In the middle of this mess, my friend Amy called.  “Hey Sara, do you want to do something today?”  Sure, I just have to finish the carpet first.  I didn’t think it would take that long; I was still optimistic.  “Ok” Amy said, “Call me when you are done.”  Good plan.  An hour later, Amy called again, “Are you done yet?”  No, I wasn’t done.  “Ok, call me when you are done.”  Fifteen minutes later, Amy called, “Are you done yet?”  No.  “Ok.”  After another fifteen minutes the phone rang again.  Phones had cords back then.  We had one phone in the house, located in the kitchen.  Each time it rang I had to get up, put my X-Acto knife down, lose my current carpet measurement, and go to the kitchen and answer the phone.  Also, caller ID did not exist, at least not in our house, or to anyone not employed by a secret government agency.  There was no call screening, and it was considered good manners to answer the phone when it rang. 

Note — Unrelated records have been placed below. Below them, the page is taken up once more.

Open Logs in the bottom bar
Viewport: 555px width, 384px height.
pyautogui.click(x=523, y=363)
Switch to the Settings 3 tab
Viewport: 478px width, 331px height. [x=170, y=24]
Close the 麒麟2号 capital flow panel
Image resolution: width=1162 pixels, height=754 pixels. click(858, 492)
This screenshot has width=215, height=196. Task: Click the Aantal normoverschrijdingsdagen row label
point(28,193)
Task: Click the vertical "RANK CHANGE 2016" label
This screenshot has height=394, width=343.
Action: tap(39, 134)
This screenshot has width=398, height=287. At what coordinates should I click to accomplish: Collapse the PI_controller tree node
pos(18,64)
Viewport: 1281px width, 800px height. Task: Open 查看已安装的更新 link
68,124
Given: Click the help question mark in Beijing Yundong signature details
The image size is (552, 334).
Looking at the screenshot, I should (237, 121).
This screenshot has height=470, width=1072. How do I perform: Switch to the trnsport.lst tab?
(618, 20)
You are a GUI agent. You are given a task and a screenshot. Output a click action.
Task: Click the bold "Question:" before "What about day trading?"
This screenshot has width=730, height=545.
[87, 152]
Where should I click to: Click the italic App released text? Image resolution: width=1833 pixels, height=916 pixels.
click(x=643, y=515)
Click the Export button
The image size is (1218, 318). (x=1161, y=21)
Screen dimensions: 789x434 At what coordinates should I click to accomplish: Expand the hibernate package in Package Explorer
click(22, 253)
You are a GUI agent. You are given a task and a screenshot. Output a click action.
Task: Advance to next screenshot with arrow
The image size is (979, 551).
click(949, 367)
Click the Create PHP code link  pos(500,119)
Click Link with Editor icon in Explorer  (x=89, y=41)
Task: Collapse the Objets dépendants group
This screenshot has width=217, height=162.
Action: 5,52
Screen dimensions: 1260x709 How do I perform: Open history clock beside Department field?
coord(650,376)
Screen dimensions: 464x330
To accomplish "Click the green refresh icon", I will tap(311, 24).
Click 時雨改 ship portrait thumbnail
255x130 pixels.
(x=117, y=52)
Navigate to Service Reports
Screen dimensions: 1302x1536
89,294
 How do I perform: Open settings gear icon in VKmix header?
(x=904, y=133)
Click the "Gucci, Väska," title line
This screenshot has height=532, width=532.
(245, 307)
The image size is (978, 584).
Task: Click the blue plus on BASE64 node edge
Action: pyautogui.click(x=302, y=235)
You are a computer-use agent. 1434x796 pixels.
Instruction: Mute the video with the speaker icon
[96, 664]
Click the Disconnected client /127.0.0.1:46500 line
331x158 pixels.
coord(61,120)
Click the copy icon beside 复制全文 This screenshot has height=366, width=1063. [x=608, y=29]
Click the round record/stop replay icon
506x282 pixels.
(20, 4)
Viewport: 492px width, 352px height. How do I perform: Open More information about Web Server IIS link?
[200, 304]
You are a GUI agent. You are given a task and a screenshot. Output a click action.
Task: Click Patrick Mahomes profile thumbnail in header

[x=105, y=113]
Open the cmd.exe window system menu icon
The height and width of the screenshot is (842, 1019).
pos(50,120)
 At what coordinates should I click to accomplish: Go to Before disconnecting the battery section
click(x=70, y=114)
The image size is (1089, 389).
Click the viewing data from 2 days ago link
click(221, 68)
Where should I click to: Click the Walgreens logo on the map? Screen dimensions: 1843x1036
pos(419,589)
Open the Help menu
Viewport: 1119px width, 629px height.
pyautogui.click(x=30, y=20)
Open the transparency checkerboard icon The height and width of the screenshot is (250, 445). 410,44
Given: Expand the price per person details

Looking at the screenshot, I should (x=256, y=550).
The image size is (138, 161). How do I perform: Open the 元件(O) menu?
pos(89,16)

So I answered the phone.  It was Amy.  “Are you done yet?”  NO!  I was not done.  I told her I would call her when I was done.  Ten minutes later, the phone rang.  I put down my knife, the carpet and the measuring tape.  “Hello?” I asked.  “Are you done yet?” Amy answered.  “I told you I would call you when I am done!” I responded.  “What’s taking you so long?” Amy asked.  “It’s hard.  Have you ever installed a carpet?”  I asked.  Amy answered, “No.”  “Well it is hard” I huffed.  “I will call you when I am done.”  End of conversation.  Back to the carpet, I re-measured, picked up the knife, got ready to make the cut and the phone rang.  Amy.  I was certain it was her.  I became a Christian at a young age, but that did not prevent the stream of not so nice words from coursing through my head.  “What do you want?” I yelled as I picked up the phone.  Thankfully, it was Amy.  I could hear her laughing on the other end.  Amy the pest.
I think it is good to remember people as they really are, “warts and all.”  After a loved one passes, it is easy to focus on all the positives of their personality, which is fine, but it is also ok to remember the rest.  My friend Amy was a wonderful person, giving, compassionate, and a highly skilled RN respected and loved by her colleagues and patients.  But, Amy could be a pest.  In fact she enjoyed it, even after we were adults.  Whenever the phone rang after midnight my husband would hand it over without even looking at the caller ID.  He knew it was Amy.  She lived in CA, and I was still in NY.  Each time I answered she would say the same thing, “What are you doing?  Were you sleeping?”  I could feel her smiling through the phone.  Amy was a pest, and I loved her for it.

Friendship is unnecessary, like philosophy, like art... It has no survival value; rather it is one of those things that give value to survival.   C. S. Lewis.